一方で、本法第14条では「感覚データの移譲(譲渡)」が正式に権利として認められています。ここで注目すべきは、データ全体の100%をそのまま渡すだけでなく、「一定割合(50%など)だけを減縮・分割して移譲する」ことが合法とされている点です。

💡 感覚データの「分割移譲」における法的仕組み
  • データ密度の減縮(保存原則): データを友人に50%移譲する場合、自身の元データも50%の密度(解像度)へ減縮します。全体として存在するデータ総量は不変であるため「複製」には該当しません。
  • 改竄との不相違: システム規格に従って全体比率を均等に薄める(例:4 8 2 2 4 8 → 2 4 1 1 2 4)行為は、「改竄」ではなく正当な「データ分譲(プロポーショナル・スプリット)」として扱われます。

これにより、「体験の複製による無制限な流出」を防ぎつつ、「感動を相手と分け合う(互いに密度を分け合って所有する)」という体験共有の正当な流通が法的にも担保されています。

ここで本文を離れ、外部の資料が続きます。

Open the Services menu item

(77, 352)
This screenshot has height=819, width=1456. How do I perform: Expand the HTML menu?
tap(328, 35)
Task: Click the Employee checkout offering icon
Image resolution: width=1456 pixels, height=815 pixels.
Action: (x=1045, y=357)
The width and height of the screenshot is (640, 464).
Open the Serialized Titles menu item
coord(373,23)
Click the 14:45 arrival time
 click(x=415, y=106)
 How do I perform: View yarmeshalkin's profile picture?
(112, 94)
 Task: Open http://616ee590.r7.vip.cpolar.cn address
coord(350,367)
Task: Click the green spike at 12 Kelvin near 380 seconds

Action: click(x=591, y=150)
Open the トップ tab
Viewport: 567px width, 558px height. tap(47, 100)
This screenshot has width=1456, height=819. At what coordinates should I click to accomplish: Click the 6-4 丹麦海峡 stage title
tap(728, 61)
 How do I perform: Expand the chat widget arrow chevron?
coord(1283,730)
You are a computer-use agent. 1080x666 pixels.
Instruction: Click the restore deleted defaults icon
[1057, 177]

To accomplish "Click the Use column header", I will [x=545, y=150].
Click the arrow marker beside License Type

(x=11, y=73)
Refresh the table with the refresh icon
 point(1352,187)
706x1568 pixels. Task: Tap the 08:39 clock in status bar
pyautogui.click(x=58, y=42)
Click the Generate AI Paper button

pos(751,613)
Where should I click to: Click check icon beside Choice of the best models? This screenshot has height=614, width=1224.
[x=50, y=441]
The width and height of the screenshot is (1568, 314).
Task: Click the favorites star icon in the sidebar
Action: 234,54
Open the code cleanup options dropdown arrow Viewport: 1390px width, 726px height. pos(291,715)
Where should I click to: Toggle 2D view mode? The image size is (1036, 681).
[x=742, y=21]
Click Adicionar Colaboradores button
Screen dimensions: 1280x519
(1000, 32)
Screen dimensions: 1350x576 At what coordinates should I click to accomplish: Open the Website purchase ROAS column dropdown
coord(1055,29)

3. 実務上の具体的運用ルール(100%移譲 vs 分割移譲)

移譲の手続きを行う際、ユーザーは以下の2つのパターンのいずれかを選択することになります。

① 完全移譲(100%移譲)

手元の感覚データを完全に消去・移動し、100%の密度のまま第三者へ所有権を付け替える行為。いわゆる「中古譲渡」に該当し、合法です。

② 分割移譲(一定割合の共有移譲)

指定した割合(例:50%)だけを抽出し、譲渡側・受渡側の双方が均等に減縮されたデータ(例:50%ずつの密度)を所有する行為。これも正当な移譲手続きとして認められます。

4. よくある質問(Q&A)

Q. 50%に分割して分け合ったデータを、後から合体させて100%に戻すことはできますか?
A. はい、可能です。分割された同一のデータIDを持つ要素同士を再び同一アカウントへ「統合移譲」することは、データの復元処理として認められています。
Q. 手元に100%のデータを残したまま、相手に50%のデータを「複製して送る」のは違法ですか?
A. 違法です。自分の手元のデータを100%に保ったまま相手にデータを生成して引き渡す行為は、実質的な「無断複製」となり、感覚情報保護法第22条(不正複製罪)の対象となります。